* QUOTED PASSAGE:

= = = = =

The frailty syndrome is an emerging concept for providers who care for individuals with significant comorbidities, advanced age, or a decline in functional or cognitive status; the more typical resident receives services in a long-term care facility. In general, frailty is a concept that residents or their families do not understand well. The sequelae of frailty are often underrecognized and minimally addressed by the interdisciplinary team, including the attending physician and physician extenders.
The Minimum Data Set (MDS) can be an effective tool in identifying residents with physical and cognitive decline related to frailty, sarcopenia, and failure to thrive.[1] Residents and family members often have minimal understanding of the effects of these conditions on weight loss, falls, the development of pressure injuries, and related issues that have become the major foci of regulators and malpractice litigation.
An effective ethics and compliance program seeks to integrate clinical outcomes with regulatory compliance. Importantly, setting expectations for a resident’s care goals, and what can or cannot be addressed by nursing care, assists in compliance with the mandated nursing home informed consent provisions. The chief ethics and compliance officer should work collaboratively with leaders in clinical operations to improve the understanding of clinical decline by families of residents most impacted by these diagnoses and syndromes. This collaboration should include identification of communication strategies for meaningful, documented care plan conferences, during which the resident and responsible party are apprised of the implications of frailty.
Case study
Shirley was an 88-year-old woman with diabetes, hypertension, hyperlipidemia, hypothyroidism, osteoarthritis, osteoporosis, and dementia who fell at home and fractured her left hip. Due to her advanced age, the orthopedic fixation of her fracture was deferred, and she was discharged to the community with home health services. Her daughter sought a second opinion from a tertiary care hospital’s orthopedic department, which agreed to perform an internal fixation of the left trochanteric fracture. Postoperative, Shirley was transferred to the intensive care unit, transfused, and given medication (pressor agents) to support her blood pressure. During her hospitalization, she developed several minor pressure injuries, which were present upon her discharge to a skilled nursing facility. While in the nursing home, Shirley lost 10% of her weight due to an average oral intake of 25%–50%. The speech therapist noted Shirley had little energy for chewing, even demonstrating difficulty sucking up fluids with a straw; this condition had progressed when she lived in the community. Her attending physician repeatedly observed in progress notes that Shirley’s prognosis was “guarded;” however, there was no documentation of any discussions about the likelihood of decline with the resident or her family. Shirley died six weeks after her admission to the skilled nursing facility. Her family filed suit six months after the death, alleging neglect stemming from the facility’s failure to prevent weight loss and the deterioration of her wounds, which became larger and necrotic.

= = = = =

Saved data entries
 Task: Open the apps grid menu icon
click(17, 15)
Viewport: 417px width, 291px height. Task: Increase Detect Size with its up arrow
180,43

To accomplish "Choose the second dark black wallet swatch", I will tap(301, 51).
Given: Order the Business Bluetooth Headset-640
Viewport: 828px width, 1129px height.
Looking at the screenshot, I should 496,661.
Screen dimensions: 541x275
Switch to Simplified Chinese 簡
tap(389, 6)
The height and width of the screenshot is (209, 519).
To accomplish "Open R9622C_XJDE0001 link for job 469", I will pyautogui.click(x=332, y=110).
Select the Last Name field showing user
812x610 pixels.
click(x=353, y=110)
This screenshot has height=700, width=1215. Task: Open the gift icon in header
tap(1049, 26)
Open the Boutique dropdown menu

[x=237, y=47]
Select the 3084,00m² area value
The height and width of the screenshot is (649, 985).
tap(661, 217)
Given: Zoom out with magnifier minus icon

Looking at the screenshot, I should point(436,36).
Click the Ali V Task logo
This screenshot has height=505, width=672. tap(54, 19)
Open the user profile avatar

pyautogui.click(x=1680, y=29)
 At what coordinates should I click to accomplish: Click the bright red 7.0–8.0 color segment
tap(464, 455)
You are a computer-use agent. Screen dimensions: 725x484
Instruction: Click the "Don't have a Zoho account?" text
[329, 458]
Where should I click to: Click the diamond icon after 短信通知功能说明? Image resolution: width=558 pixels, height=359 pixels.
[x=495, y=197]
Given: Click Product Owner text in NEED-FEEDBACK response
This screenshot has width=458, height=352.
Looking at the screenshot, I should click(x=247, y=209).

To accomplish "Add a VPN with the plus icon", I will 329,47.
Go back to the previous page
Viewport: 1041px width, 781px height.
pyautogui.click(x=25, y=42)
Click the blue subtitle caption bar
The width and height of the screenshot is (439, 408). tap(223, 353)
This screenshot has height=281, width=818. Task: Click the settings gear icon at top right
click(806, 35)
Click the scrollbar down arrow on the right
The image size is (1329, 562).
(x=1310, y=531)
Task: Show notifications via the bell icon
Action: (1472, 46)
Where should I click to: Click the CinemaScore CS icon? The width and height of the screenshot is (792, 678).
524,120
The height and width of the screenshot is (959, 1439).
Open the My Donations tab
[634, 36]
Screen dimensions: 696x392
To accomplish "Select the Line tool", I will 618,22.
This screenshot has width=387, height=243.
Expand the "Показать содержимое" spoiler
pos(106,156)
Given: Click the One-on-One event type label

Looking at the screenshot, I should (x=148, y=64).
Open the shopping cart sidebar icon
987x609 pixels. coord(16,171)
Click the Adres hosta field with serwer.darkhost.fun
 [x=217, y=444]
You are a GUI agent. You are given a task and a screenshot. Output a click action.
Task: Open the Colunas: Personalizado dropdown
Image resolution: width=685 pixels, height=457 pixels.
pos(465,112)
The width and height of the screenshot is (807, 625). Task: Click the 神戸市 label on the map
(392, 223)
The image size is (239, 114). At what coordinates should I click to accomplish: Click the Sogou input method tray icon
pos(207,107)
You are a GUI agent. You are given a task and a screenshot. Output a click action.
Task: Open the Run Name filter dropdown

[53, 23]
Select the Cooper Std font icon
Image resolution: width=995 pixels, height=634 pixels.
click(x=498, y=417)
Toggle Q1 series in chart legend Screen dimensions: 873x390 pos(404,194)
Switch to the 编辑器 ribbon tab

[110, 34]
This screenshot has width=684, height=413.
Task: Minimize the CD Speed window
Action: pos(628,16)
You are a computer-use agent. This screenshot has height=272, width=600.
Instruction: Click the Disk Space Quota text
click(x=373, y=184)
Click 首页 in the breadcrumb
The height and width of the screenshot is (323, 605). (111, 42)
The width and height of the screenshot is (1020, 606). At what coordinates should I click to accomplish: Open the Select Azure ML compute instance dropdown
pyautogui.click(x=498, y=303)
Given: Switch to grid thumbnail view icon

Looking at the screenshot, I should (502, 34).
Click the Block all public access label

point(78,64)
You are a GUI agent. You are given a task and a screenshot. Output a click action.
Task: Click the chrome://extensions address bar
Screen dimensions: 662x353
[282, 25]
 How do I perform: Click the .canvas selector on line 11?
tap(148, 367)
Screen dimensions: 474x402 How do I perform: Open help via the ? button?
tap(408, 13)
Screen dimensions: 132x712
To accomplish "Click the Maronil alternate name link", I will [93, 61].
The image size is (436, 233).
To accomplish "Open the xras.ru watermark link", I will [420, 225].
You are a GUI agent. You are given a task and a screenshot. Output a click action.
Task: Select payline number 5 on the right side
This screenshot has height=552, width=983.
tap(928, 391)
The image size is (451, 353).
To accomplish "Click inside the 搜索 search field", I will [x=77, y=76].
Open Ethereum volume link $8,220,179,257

= = = = =

* TASKS:
• A. According to the frailty article, how long after her admission to the skilled nursing facility did Shirley die?
• B. Continue the frailty article from the end of the case study.

* RESPONSES IN ORDER:
• A. Six weeks.

• B.
Frailty
Frailty is a condition characterized as increased vulnerability to the adverse outcomes of geriatric syndromes such as falls, disability, delirium, pneumonia, urinary tract infections, COVID-19, and the failure to return to baseline following a stressful physical or psychological event.[2] Residents may also experience weight loss greater than 8–11 pounds or more than 5% in one year (see FRAIL-NH Scale). An observed decrease in activity and generalized weakness evidenced by low grip strength are commonly seen in older adults with frailty syndrome. In turn, frailty leads to delirium, weight loss, falls, recurrent hospitalizations, malnutrition, fractures, polypharmacy, and increased healthcare costs. These issues contribute to the risk of institutionalization. Still, despite the myriad medical, nursing, and psychosocial issues, residents and families have little understanding of these conditions or the limitations of medicine in ameliorating frailty-related impairments. (See FRAIL-NH Scoring on page X)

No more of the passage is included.